1) My question is since I have separated from the company for over a year and have no income from the company in the current tax year will they still provide me a W-2 with the only entry being that cost difference or will I need to add it as other income? 

2) If I don't get a W-2, would I enter the cost difference between the buy price and the market price at the time of share purchases in other income on my 1040? 

 

I understand that the difference between the price at time of purchase could be a long term capital gain or long term capital loss depending on the sale price.  Thanks.

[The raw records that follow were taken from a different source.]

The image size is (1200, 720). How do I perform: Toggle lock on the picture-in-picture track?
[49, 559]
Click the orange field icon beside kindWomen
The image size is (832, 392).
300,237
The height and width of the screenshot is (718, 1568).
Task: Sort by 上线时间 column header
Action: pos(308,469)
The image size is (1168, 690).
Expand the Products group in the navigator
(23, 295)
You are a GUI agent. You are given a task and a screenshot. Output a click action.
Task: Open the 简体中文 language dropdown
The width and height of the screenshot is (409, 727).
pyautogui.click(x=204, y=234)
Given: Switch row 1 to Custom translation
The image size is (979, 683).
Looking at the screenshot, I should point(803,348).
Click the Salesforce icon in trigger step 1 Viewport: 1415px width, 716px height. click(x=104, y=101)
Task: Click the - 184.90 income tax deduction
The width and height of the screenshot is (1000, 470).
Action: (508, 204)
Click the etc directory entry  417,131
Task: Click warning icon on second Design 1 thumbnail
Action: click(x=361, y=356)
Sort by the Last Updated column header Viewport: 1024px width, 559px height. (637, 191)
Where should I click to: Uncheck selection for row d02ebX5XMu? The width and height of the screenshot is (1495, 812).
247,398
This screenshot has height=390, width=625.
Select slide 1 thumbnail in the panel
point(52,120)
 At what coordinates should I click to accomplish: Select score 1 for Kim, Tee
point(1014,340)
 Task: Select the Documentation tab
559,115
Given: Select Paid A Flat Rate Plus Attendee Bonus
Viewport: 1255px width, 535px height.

    Best answer by ThomasM125

    If no w-2, would you do that as other income or what line would you use a different line to report that?  Thanks.

     

    @ThomasM125 


    You would report it as wage income. You can do that in the Wages and Income section of TurboTax, then Less Common Income, then Miscellaneous Income, then Other income not already reported on a form W-2 or form 1099

    1 reply

    cabb2000Author
    March 17, 2025

    On second thought, the other way this might be handled is I no longer have to do a adjustment on my cost basis since I'm not getting doubled taxed.  It isn't apples to apples as I'm now looking at it as a long term investment, instead of ordinary income, but it might be good enough for the IRS.  I think it all comes down to if I get a W-2 or not even thought I did not work for the company for the entire year.  Thoughts?

    March 23, 2025

    In order to get the correct basis for the shares you sold, find the W-2 where you were taxed on your discount.  Take the discount amount (may be in Box 14) and divide by number of shares vested.

     

    Add that amount to the Exercise Price per share to arrive at the Cost Basis for reporting your 1099-B as a regular stock sale (not employee stock, since you know your Cost Basis).  Check the box in TurboTax for 'my cost basis is missing or incorrect' and enter the correct cost basis on the next page.

     

    Otherwise, if you use the Exercise Price as your Cost Basis, you will be over-reporting your gain on the sale.

     

    Here's more info on Employee Stock Purchase Plans

     

    @cabb2000 

    cabb2000Author
    March 23, 2025

    Thanks for the reply.  I understand that.  What is different from what you said is that I suspect I will not get a W-2, since I have no earned income from the company for the 2025 tax year.  I left in 2024.  My reply to myself basically hypothesizes that I will not a get a W-2 and therefore will not be double taxed so I don't not have to worry about double taxation situation.  My understanding is the ESSP entry in my W-2 doesn't happen until you sell the shares, which I did not do during my employment.  In addition, it will be a long term gain since the sale was more than a year since the company provided the shares to me.  I'm hypothesizing since I'm talking about the 2025 tax year, not the 2024.